TASK STATEMENT >> With pictures left out, set down every record word for word.

===

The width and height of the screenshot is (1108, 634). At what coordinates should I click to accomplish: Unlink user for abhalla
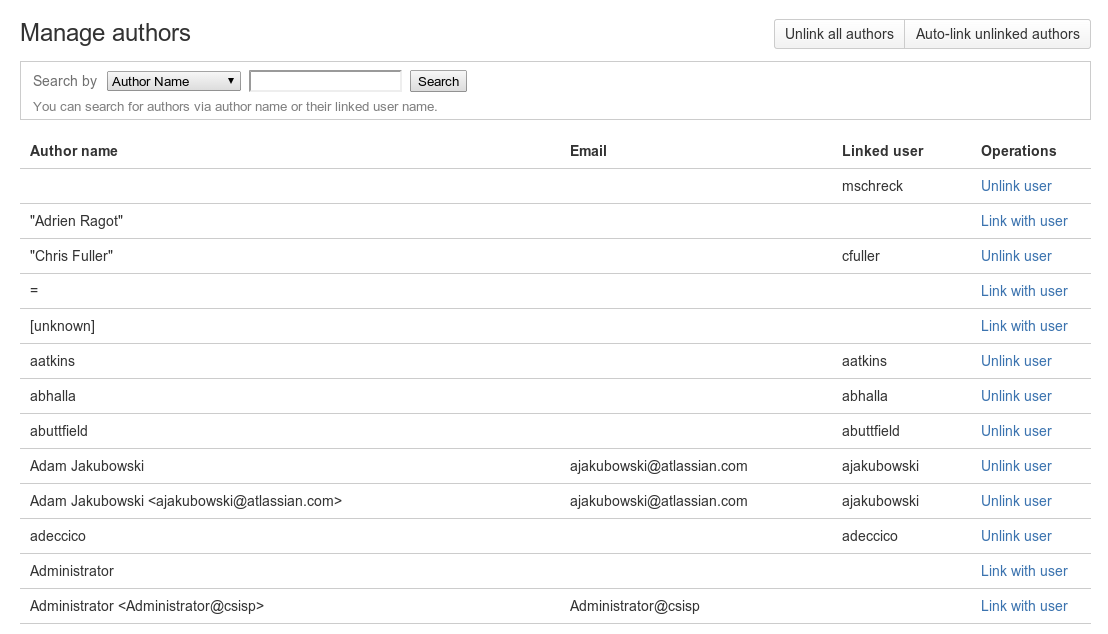1016,396
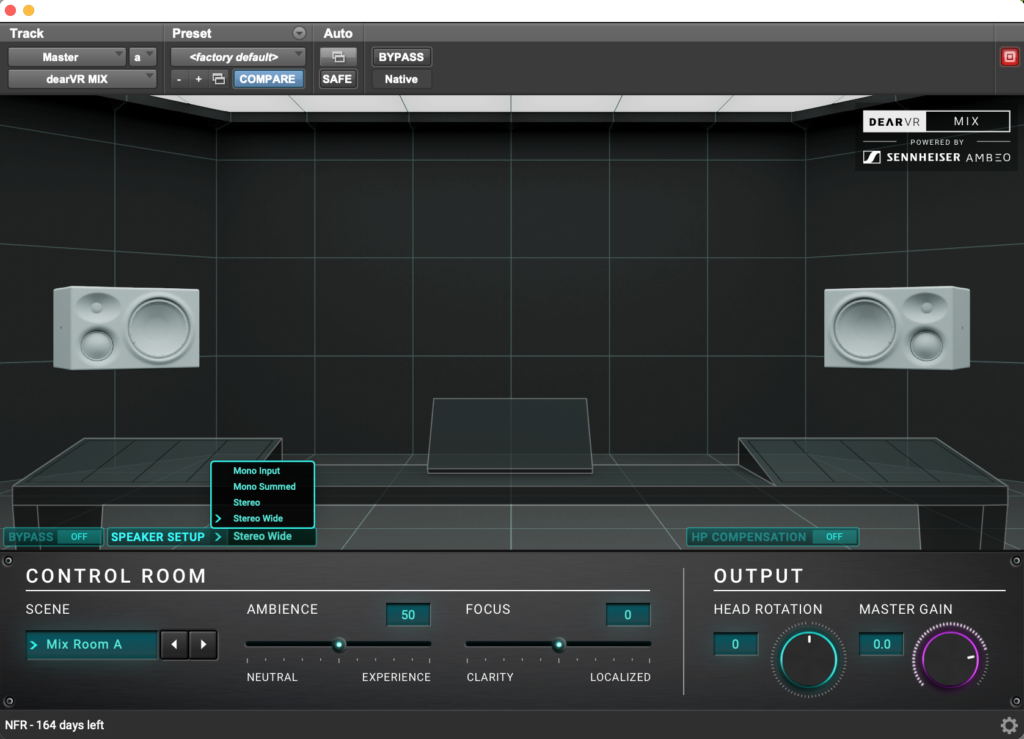Click the previous scene arrow
The image size is (1024, 739).
[x=175, y=645]
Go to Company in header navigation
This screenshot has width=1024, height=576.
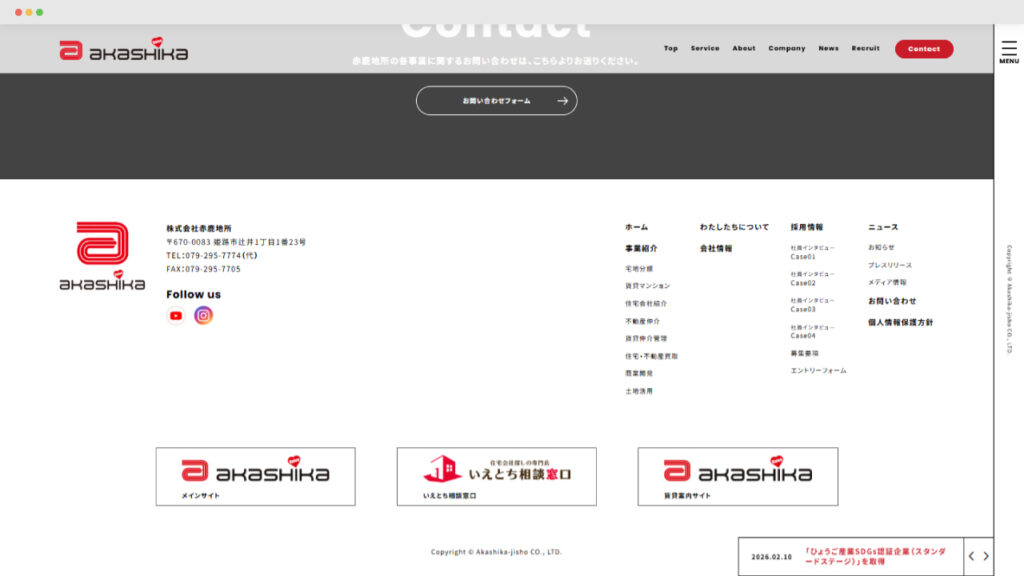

===

RESULT FOR THIS EXERCISE >>
The width and height of the screenshot is (1108, 634). At what coordinates should I click to accomplish: Unlink user for abhalla
1016,396
Click the previous scene arrow
The image size is (1024, 739).
[x=175, y=645]
Go to Company in header navigation
This screenshot has width=1024, height=576.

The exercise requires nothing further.